§ **Data for this task**
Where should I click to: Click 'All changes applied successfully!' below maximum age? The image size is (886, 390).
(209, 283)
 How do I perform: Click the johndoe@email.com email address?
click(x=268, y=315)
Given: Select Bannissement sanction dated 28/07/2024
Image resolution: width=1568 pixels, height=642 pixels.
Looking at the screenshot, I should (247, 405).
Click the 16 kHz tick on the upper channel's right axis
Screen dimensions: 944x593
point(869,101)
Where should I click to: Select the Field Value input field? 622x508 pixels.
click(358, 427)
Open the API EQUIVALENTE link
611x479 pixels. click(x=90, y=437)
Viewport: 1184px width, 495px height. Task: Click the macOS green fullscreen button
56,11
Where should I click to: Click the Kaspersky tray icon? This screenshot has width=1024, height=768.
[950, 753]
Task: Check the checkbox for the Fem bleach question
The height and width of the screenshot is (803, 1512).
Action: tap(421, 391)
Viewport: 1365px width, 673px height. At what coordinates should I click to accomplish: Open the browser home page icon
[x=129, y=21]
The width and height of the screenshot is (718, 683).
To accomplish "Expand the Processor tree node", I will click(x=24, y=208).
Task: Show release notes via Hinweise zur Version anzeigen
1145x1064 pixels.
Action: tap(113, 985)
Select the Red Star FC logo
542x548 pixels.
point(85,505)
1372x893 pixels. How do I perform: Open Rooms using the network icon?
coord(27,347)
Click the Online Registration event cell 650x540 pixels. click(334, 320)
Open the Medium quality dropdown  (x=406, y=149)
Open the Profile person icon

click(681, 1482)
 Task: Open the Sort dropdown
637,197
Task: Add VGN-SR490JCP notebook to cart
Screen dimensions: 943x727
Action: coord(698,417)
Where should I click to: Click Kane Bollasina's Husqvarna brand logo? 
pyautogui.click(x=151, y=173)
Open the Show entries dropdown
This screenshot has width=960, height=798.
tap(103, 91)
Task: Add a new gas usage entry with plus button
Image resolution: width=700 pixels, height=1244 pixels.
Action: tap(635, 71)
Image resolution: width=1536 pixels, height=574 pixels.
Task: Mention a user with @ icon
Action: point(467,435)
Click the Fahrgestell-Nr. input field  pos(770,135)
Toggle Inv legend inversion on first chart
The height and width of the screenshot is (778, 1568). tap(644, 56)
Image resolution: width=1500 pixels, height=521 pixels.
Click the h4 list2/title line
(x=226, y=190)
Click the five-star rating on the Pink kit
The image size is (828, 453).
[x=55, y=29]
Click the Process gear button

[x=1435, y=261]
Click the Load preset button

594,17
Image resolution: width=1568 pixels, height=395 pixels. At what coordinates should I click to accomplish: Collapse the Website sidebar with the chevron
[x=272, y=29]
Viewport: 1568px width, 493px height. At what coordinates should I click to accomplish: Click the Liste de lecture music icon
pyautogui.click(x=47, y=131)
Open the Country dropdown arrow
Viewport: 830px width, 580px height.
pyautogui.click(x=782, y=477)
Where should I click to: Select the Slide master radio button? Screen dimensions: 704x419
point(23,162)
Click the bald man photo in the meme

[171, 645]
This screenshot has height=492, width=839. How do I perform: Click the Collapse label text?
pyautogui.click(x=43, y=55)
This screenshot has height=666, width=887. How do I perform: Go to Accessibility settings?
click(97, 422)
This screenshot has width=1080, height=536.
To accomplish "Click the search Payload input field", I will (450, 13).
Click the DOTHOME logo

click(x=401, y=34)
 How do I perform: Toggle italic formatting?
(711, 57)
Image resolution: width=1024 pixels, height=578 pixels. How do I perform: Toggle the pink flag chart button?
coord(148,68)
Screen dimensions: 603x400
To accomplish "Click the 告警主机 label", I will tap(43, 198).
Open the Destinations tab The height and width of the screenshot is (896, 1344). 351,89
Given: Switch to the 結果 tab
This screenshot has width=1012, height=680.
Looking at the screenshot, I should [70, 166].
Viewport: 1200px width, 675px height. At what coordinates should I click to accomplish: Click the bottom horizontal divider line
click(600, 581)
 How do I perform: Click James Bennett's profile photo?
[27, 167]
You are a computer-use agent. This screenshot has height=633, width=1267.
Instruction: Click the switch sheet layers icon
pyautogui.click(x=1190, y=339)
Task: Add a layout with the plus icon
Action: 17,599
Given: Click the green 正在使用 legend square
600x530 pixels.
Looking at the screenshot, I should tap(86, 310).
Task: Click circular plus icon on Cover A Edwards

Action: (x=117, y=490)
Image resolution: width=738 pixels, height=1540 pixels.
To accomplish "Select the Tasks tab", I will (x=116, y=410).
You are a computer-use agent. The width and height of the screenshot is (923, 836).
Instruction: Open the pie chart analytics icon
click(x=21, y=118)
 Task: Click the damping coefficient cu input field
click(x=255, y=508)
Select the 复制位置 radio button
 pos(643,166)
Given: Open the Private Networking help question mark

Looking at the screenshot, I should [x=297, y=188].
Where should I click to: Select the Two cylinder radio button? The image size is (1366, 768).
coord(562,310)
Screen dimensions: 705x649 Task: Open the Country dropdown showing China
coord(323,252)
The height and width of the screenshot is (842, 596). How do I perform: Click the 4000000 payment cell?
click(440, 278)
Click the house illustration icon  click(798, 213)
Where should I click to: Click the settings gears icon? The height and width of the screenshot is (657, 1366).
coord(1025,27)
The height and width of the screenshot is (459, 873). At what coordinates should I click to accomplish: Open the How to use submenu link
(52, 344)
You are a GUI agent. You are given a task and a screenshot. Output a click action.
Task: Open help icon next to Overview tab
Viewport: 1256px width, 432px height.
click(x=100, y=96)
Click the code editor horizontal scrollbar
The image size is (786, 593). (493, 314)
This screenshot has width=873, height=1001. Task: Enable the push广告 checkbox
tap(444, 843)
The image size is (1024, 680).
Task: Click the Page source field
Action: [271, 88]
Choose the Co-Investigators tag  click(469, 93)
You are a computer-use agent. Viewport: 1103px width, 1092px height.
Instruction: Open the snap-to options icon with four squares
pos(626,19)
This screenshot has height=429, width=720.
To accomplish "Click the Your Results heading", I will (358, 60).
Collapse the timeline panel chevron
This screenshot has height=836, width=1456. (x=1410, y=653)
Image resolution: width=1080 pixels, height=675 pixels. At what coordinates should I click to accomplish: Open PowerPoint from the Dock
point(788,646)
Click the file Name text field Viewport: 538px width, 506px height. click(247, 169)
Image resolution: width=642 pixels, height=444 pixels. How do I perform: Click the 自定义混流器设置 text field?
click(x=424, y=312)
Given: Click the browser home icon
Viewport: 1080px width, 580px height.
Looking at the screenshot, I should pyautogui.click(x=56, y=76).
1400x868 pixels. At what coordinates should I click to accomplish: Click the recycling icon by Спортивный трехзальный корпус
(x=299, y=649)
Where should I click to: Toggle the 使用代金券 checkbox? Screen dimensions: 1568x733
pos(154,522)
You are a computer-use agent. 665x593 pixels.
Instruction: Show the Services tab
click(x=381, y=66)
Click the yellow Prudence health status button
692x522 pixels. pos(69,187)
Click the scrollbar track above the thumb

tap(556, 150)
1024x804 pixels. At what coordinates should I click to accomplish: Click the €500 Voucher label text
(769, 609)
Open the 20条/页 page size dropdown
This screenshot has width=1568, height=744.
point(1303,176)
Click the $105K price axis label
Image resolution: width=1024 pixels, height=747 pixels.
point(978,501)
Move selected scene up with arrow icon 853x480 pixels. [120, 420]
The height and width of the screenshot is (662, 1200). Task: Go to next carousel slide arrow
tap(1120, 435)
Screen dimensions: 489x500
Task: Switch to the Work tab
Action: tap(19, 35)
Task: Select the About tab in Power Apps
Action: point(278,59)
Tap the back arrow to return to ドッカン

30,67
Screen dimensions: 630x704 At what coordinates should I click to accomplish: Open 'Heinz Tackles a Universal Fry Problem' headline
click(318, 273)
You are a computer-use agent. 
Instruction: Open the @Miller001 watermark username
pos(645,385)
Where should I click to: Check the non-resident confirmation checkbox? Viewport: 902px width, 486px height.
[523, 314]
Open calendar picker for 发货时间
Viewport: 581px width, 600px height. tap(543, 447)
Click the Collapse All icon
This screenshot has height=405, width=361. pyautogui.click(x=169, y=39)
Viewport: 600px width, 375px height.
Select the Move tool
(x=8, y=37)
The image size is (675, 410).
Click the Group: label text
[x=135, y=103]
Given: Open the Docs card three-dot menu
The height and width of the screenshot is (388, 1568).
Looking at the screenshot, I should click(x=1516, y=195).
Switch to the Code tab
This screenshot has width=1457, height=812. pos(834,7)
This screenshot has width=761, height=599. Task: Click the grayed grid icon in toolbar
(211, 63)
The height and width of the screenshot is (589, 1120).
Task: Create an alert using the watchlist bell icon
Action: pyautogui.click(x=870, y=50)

§ **Exercise instructions**
Set down, exactly as they stand above, the lines starting with the line with "Given: Open the Private" and going on through the line with "Given: Click the browser home icon", and no others.

§ **Task response**
Given: Open the Private Networking help question mark

Looking at the screenshot, I should [x=297, y=188].
Where should I click to: Select the Two cylinder radio button? The image size is (1366, 768).
coord(562,310)
Screen dimensions: 705x649 Task: Open the Country dropdown showing China
coord(323,252)
The height and width of the screenshot is (842, 596). How do I perform: Click the 4000000 payment cell?
click(440, 278)
Click the house illustration icon  click(798, 213)
Where should I click to: Click the settings gears icon? The height and width of the screenshot is (657, 1366).
coord(1025,27)
The height and width of the screenshot is (459, 873). At what coordinates should I click to accomplish: Open the How to use submenu link
(52, 344)
You are a GUI agent. You are given a task and a screenshot. Output a click action.
Task: Open help icon next to Overview tab
Viewport: 1256px width, 432px height.
click(x=100, y=96)
Click the code editor horizontal scrollbar
The image size is (786, 593). (493, 314)
This screenshot has width=873, height=1001. Task: Enable the push广告 checkbox
tap(444, 843)
The image size is (1024, 680).
Task: Click the Page source field
Action: [271, 88]
Choose the Co-Investigators tag  click(469, 93)
You are a computer-use agent. Viewport: 1103px width, 1092px height.
Instruction: Open the snap-to options icon with four squares
pos(626,19)
This screenshot has height=429, width=720.
To accomplish "Click the Your Results heading", I will (358, 60).
Collapse the timeline panel chevron
This screenshot has height=836, width=1456. (x=1410, y=653)
Image resolution: width=1080 pixels, height=675 pixels. At what coordinates should I click to accomplish: Open PowerPoint from the Dock
point(788,646)
Click the file Name text field Viewport: 538px width, 506px height. click(247, 169)
Image resolution: width=642 pixels, height=444 pixels. How do I perform: Click the 自定义混流器设置 text field?
click(x=424, y=312)
Given: Click the browser home icon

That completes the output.